La synthèse des effets CO2 et non-CO2 la plus récente a été menée par David Lee et ses collègues en 2021. Ils ont estimé les perturbations énergiques, appelées forçage radiatif, causées en 2018 par les mécanismes listés ci-dessus. Un forçage radiatif positif conduit à un réchauffement du climat. Inversement, un forçage radiatif négatif conduit à un refroidissement. Leur synthèse conclut que l’aviation génère environ 5% du forçage radiatif total dû aux activités humaines, dont un peu plus de la moitié serait attribuable aux effets non-CO2 avec cependant un niveau d’incertitude élevé. Par exemple, d’après ces estimations, le forçage radiatif des traînées de condensation et cirrus induits représenterait entre la moitié et trois fois le forçage exercé par les seules émissions de CO2 de l’aviation. En raison de ce forçage radiatif potentiellement élevé, les traînées de condensation suscitent un intérêt croissant de la part de la communauté scientifique, de l’industrie et des décideurs politiques.

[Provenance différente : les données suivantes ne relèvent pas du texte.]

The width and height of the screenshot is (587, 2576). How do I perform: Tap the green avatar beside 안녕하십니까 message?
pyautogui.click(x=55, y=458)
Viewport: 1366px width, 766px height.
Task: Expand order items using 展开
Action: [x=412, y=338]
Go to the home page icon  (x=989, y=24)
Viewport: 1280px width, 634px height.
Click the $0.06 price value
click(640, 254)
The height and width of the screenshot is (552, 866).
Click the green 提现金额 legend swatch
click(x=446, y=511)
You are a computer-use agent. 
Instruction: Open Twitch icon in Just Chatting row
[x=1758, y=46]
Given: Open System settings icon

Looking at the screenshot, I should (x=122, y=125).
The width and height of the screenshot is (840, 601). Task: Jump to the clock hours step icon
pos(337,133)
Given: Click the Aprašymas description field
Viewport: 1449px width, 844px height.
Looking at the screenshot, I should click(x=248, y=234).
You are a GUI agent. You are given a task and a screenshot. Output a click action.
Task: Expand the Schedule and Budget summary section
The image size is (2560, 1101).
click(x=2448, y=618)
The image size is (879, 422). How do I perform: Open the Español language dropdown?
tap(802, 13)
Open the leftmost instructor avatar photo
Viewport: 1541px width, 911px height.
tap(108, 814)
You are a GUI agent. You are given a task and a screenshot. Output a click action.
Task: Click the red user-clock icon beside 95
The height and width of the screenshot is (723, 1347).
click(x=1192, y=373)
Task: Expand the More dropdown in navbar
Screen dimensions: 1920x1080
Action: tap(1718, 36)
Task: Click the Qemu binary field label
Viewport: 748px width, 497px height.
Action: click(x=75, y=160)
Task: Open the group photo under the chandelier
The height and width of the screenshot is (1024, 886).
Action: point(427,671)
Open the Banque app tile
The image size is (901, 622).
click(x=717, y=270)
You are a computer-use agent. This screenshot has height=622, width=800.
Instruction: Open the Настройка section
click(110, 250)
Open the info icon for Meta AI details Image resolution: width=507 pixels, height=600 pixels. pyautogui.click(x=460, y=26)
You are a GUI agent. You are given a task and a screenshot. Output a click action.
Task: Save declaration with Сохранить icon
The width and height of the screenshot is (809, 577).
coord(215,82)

Au côté des recherches scientifiques associées à la décarbonation de l’aviation, les recherches sur les effets non-CO2 se focalisent sur deux types de stratégie pour réduire l’impact climatique des traînées :

  • La réduction des émissions de suies par la technologie des chambres de combustion des moteurs ou par un changement de la composition chimique du carburant qui pourrait également réduire les émissions de particules soufrées par exemple en utilisant des carburants de synthèse durables. Ces changements semblent pouvoir modifier de façon bénéfique les propriétés des traînées de condensation (impact radiatif et durée de vie plus faibles) mais la composition idéale du carburant et le gain climatique associé restent l’objet de recherches.
  • Une optimisation de la trajectoire des vols en fonction des conditions atmosphériques afin d’éviter les zones où se forment les traînées et cirrus induits les plus réchauffant. Il semble possible en théorie de minimiser l’impact climatique de l’aviation par ces stratégies d’évitement. Des recherches sont en cours afin de pouvoir prédire s’il y a un gain climatique à rerouter un vol donné, et déterminer comment ces stratégies d’évitement pourraient être mises en place par le contrôle aérien.

Plus généralement, il importe de continuer à améliorer la connaissance des différents mécanismes d’impact de l’aviation sur le climat pour maximiser les bénéfices climatiques des futures innovations.